A DHS spokesperson unraveled on CNN when she was asked to explain several questionable claims the department has pushed about the killing of Renee Nicole Good—including smearing has as a “domestic terrorist.”
Tricia McLaughlin, Assistant Secretary of Public Affairs at the Department of Homeland Security, came unglued as she was asked about the truth about the Minnesota mom and the ICE agent who shot her to death last week, Jonathan Ross.
The department has maintained that Good, 37, was committing an act of “domestic terrorism” at the time she was killed.
Good’s attorneys, however, have stated that Good was simply driving home from dropping off their son at school when she was caught up in the scene.
“We said that this was domestic terrorism for a reason. This individual used a deadly weapon against our ICE law enforcement officer,” Tricia McLaughlin, Assistant Secretary of Public Affairs at the Department of Homeland Security, said on CNN’s The Situation Room with Wolf Blitzer and Pamela Brown.
Blitzer responded by saying that when DHS Secretary Kristi Noem “called this 37-year-old mother of three who was driving that car a ‘domestic terrorist.’ That really was outrageous.”

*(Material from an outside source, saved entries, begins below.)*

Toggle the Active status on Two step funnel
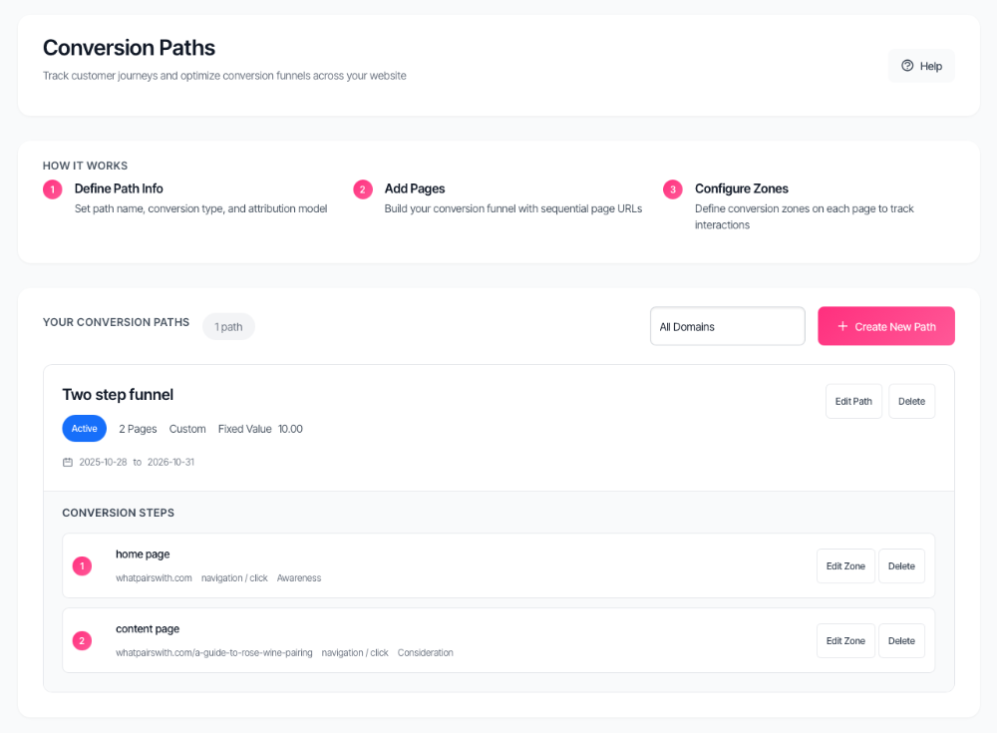The width and height of the screenshot is (997, 733). tap(84, 428)
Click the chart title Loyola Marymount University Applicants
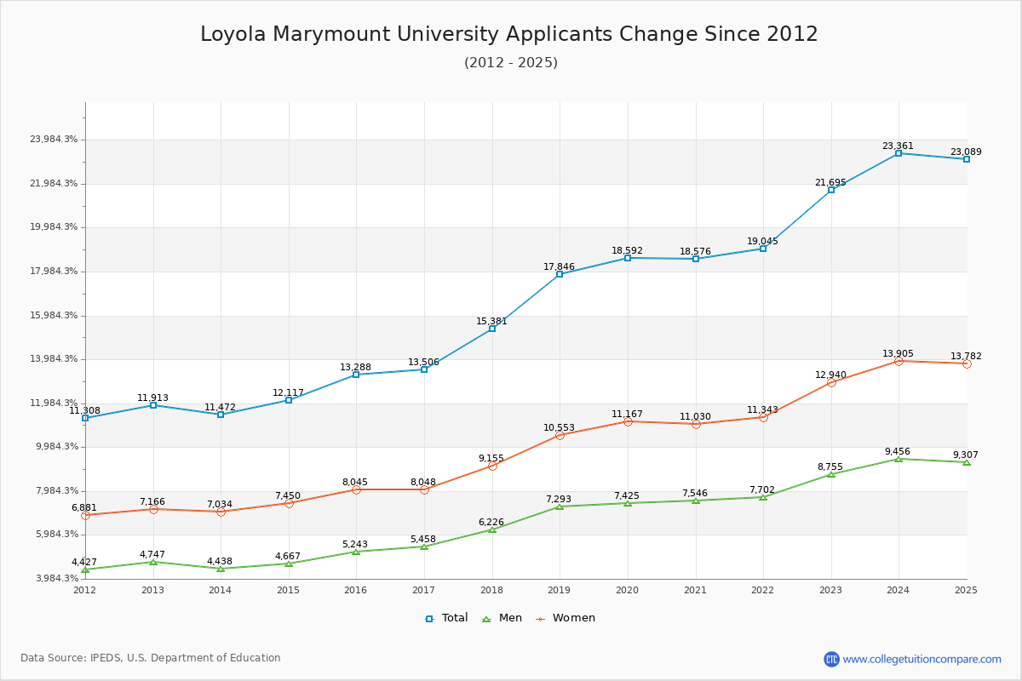 point(508,34)
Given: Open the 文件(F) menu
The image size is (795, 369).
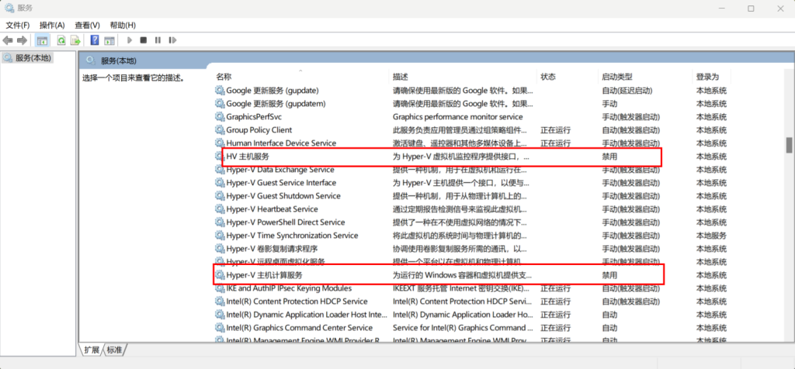Looking at the screenshot, I should tap(17, 25).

“[It] was an act of domestic terrorism. In no way is that outrageous. What we saw on the ground there, she had been stalking and harassing law enforcement throughout the morning, and then she went on to use her car as a deadly weapon,” McLaughlin claimed.
“She was driving by after dropping off her six-year-old boy at school,” Blitzer said.
McLaughlin then asserted that that was “not true” and that she “had the facts on the ground.”
“At 9:30 am Central time, this is where that incident occurred, in Minneapolis. This individual, for hours before, had been stalking and harassing law enforcement, impeding operations,” McLaughlin said.
“Our law enforcement approached this individual’s vehicle as she was blocking in our law enforcement that is a federal crime,” she claimed, adding, “If you don’t listen to lawful commands of federal law enforcement, if you use your vehicle as a weapon, that is absolutely an act domestic terrorism.”

Video footage and eyewitness accounts of the deadly altercation show a different story than the narrative that DHS is maintaining.
ICE agents are seen swarming Good’s vehicle as she idled in the roadway. The federal agents yelled at her to get out of the car as she then slowly backed up, turned her wheel, and moved forward.

ICE agent Jonathan Ross then fatally shoots her three times, and the car crashes into a nearby parked vehicle.
One ICE agent can be heard calling her a “f---ing b---h” in the moments right after she was shot.

McLaughlin was also pressed about DHS’s claim that Ross suffered internal bleeding after killing Good.
“He’s on leave right now. He’s spending time with his family,” McLaughlin said of Good. “Obviously, this is a very difficult time for him and for his family. As we’ve confirmed before, he had internal bleeding and was sent to the hospital.”
“Can you, can you elaborate on that?” Brown asked. “Because doctors we’ve spoken to say, normally—and I’m not trying to minimize, I don’t know what the injury was—but they said normally, give internal bleeding, you would stay longer than a day. He was released the same day. Was this bruising? Or can you give us any better indication of what the injury was?”
“I haven’t spoken to this individual’s doctor; I just know he’s on leave. He was pretty banged up, internal bleeding, and we pray for him and his family,” McLaughlin said.

In video footage of the deadly altercation, Ross can be seen walking away from the scene after fatally shooting Good. It does not appear that Good’s car hit him before, or after, she was shot to death.
Since Good’s death and Wednesday’s shooting, protests against ICE in Minneapolis have spread across the city as ICE continues to ramp up its operations there, even as local and state officials have requested that the agency leave the city and state.